'''
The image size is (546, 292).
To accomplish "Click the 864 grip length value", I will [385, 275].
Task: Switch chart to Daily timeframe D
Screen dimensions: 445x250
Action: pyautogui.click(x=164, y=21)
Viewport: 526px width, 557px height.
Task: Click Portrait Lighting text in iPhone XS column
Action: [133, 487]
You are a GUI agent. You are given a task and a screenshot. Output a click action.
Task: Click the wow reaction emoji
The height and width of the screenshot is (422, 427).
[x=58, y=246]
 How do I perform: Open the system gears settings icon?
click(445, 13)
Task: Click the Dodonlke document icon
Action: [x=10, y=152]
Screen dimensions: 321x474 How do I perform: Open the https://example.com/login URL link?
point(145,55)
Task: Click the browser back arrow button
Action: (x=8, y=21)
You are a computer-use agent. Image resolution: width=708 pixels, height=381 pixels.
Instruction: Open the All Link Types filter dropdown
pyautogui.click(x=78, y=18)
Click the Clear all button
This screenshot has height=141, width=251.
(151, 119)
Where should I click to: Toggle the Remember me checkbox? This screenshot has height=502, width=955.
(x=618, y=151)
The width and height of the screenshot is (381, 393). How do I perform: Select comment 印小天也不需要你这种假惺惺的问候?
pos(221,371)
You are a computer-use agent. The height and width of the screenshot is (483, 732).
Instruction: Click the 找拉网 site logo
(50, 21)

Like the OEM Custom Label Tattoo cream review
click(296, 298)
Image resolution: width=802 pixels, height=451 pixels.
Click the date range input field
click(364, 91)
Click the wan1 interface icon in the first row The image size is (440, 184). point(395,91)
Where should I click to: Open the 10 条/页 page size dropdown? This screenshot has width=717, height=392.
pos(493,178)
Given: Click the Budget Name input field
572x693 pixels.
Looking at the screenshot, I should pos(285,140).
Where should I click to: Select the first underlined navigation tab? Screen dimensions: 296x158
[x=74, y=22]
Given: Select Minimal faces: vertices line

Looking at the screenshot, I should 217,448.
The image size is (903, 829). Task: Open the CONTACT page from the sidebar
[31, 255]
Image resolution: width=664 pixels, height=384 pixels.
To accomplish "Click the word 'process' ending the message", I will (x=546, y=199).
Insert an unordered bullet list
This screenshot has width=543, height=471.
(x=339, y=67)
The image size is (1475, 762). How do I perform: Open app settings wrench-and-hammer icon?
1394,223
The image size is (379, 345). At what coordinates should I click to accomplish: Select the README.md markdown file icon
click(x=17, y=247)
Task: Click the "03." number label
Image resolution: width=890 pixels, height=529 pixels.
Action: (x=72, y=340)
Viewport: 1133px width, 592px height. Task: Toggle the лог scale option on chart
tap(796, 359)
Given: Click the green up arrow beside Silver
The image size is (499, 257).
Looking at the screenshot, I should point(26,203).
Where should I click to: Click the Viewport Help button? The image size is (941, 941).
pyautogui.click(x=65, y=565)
'''
- [Goal of the exercise]:
Write the data above out again in full, with every word as given.

- [Output for this exercise]:
The image size is (546, 292).
To accomplish "Click the 864 grip length value", I will [385, 275].
Task: Switch chart to Daily timeframe D
Screen dimensions: 445x250
Action: pyautogui.click(x=164, y=21)
Viewport: 526px width, 557px height.
Task: Click Portrait Lighting text in iPhone XS column
Action: [133, 487]
You are a GUI agent. You are given a task and a screenshot. Output a click action.
Task: Click the wow reaction emoji
The height and width of the screenshot is (422, 427).
[x=58, y=246]
 How do I perform: Open the system gears settings icon?
click(445, 13)
Task: Click the Dodonlke document icon
Action: [x=10, y=152]
Screen dimensions: 321x474 How do I perform: Open the https://example.com/login URL link?
point(145,55)
Task: Click the browser back arrow button
Action: (x=8, y=21)
You are a computer-use agent. Image resolution: width=708 pixels, height=381 pixels.
Instruction: Open the All Link Types filter dropdown
pyautogui.click(x=78, y=18)
Click the Clear all button
This screenshot has height=141, width=251.
(151, 119)
Where should I click to: Toggle the Remember me checkbox? This screenshot has height=502, width=955.
(x=618, y=151)
The width and height of the screenshot is (381, 393). How do I perform: Select comment 印小天也不需要你这种假惺惺的问候?
pos(221,371)
You are a computer-use agent. The height and width of the screenshot is (483, 732).
Instruction: Click the 找拉网 site logo
(50, 21)

Like the OEM Custom Label Tattoo cream review
click(296, 298)
Image resolution: width=802 pixels, height=451 pixels.
Click the date range input field
click(364, 91)
Click the wan1 interface icon in the first row The image size is (440, 184). point(395,91)
Where should I click to: Open the 10 条/页 page size dropdown? This screenshot has width=717, height=392.
pos(493,178)
Given: Click the Budget Name input field
572x693 pixels.
Looking at the screenshot, I should pos(285,140).
Where should I click to: Select the first underlined navigation tab? Screen dimensions: 296x158
[x=74, y=22]
Given: Select Minimal faces: vertices line

Looking at the screenshot, I should 217,448.
The image size is (903, 829). Task: Open the CONTACT page from the sidebar
[31, 255]
Image resolution: width=664 pixels, height=384 pixels.
To accomplish "Click the word 'process' ending the message", I will (x=546, y=199).
Insert an unordered bullet list
This screenshot has width=543, height=471.
(x=339, y=67)
The image size is (1475, 762). How do I perform: Open app settings wrench-and-hammer icon?
1394,223
The image size is (379, 345). At what coordinates should I click to accomplish: Select the README.md markdown file icon
click(x=17, y=247)
Task: Click the "03." number label
Image resolution: width=890 pixels, height=529 pixels.
Action: (x=72, y=340)
Viewport: 1133px width, 592px height. Task: Toggle the лог scale option on chart
tap(796, 359)
Given: Click the green up arrow beside Silver
The image size is (499, 257).
Looking at the screenshot, I should point(26,203).
Where should I click to: Click the Viewport Help button? The image size is (941, 941).
pyautogui.click(x=65, y=565)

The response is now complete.